Written instruction a: Echo the mailing-list message about spamtraps below, word for word and in full.

::: Extracted text

Ill reply to your spf records issue as I have time.  I am not a fan of spf, so 
may be biased :)

My understanding of the spamtrap scenario with spamcop, for which they 
obviously give very little information to protect their system is that it is 
near impossible to accidentally hit a spamtrap.

Spam Trap addresses are in the format of 
fgahwe23232-complete-random-gibberish-that-is-really-l...@domain-that-is-not-associated-with-spamcop-at-all.example.com

So yes, someone could have scraped and gotten them in, in which case, facebook, 
twitter, gmail, and the rest all need special treatment within spamcop.

I have sent them an email asking for as much information s I can gain on this 
matter.  Hopefully they will reply with something useful.
-- 
Scott * If you contact me off list replace talklists@ with scott@ * 

On Jan 19, 2010, at 12:50 PM, K Post wrote:

> Yeah, there's something going on there for sure.

::::::

Written instruction b: In the records below, duplicate everything from the line containing "Click the notification bell icon" down to the line containing "pyautogui.click(x=279, y=621)", including both of those lines.

::: Data extract

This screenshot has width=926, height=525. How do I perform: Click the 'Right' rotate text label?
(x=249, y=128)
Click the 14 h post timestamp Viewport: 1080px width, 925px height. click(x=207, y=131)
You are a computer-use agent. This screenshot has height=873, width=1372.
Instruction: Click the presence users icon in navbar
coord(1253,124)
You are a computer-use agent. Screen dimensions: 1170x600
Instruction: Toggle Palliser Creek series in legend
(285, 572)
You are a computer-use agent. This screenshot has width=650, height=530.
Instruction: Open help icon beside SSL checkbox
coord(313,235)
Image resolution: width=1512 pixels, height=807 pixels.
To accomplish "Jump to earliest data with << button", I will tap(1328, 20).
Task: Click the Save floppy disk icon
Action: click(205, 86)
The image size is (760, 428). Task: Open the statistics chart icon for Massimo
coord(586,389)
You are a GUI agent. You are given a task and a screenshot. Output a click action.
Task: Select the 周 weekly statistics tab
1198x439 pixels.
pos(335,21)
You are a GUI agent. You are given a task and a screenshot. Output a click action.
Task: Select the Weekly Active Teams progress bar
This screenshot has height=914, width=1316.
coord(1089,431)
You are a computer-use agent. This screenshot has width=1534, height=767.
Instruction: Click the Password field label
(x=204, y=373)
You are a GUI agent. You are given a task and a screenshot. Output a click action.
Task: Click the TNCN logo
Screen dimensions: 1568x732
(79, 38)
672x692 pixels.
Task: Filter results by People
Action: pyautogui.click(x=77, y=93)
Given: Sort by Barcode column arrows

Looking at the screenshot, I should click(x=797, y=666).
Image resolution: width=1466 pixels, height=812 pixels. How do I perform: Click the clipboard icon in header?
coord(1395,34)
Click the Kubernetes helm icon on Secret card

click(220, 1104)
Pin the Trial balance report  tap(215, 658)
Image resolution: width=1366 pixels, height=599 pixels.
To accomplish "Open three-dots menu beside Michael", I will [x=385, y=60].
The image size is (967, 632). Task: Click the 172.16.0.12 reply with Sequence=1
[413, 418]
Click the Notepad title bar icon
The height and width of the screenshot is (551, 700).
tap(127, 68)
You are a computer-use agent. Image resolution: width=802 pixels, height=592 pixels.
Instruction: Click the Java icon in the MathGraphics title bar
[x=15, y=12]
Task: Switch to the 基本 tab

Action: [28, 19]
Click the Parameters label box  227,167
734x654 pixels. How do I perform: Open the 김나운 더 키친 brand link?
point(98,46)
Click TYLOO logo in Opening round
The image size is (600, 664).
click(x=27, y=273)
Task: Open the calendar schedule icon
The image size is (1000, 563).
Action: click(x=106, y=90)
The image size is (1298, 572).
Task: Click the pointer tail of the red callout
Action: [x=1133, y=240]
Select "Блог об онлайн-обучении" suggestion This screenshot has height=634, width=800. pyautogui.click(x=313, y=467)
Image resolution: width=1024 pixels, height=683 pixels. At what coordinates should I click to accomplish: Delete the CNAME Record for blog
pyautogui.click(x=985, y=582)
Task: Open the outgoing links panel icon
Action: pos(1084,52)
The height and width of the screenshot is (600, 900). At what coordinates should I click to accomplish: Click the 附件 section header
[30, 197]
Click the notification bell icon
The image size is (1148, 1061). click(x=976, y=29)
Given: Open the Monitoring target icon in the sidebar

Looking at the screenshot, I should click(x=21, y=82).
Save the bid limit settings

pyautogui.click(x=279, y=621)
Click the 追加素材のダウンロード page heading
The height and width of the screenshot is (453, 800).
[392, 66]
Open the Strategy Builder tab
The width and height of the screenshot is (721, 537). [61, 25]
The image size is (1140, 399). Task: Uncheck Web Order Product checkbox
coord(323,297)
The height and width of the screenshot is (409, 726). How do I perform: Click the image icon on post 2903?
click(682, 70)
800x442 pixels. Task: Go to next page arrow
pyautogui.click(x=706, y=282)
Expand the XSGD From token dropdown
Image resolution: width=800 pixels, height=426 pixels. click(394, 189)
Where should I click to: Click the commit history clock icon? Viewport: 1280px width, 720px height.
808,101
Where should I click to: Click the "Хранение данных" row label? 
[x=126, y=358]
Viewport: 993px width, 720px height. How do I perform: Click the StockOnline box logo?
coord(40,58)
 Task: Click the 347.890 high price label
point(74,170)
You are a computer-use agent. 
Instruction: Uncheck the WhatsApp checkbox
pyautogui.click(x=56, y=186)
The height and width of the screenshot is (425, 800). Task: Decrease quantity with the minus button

::::::

Correct output a:
Ill reply to your spf records issue as I have time.  I am not a fan of spf, so 
may be biased :)

My understanding of the spamtrap scenario with spamcop, for which they 
obviously give very little information to protect their system is that it is 
near impossible to accidentally hit a spamtrap.

Spam Trap addresses are in the format of 
fgahwe23232-complete-random-gibberish-that-is-really-l...@domain-that-is-not-associated-with-spamcop-at-all.example.com

So yes, someone could have scraped and gotten them in, in which case, facebook, 
twitter, gmail, and the rest all need special treatment within spamcop.

I have sent them an email asking for as much information s I can gain on this 
matter.  Hopefully they will reply with something useful.
-- 
Scott * If you contact me off list replace talklists@ with scott@ * 

On Jan 19, 2010, at 12:50 PM, K Post wrote:

> Yeah, there's something going on there for sure.

Correct output b:
Click the notification bell icon
The image size is (1148, 1061). click(x=976, y=29)
Given: Open the Monitoring target icon in the sidebar

Looking at the screenshot, I should click(x=21, y=82).
Save the bid limit settings

pyautogui.click(x=279, y=621)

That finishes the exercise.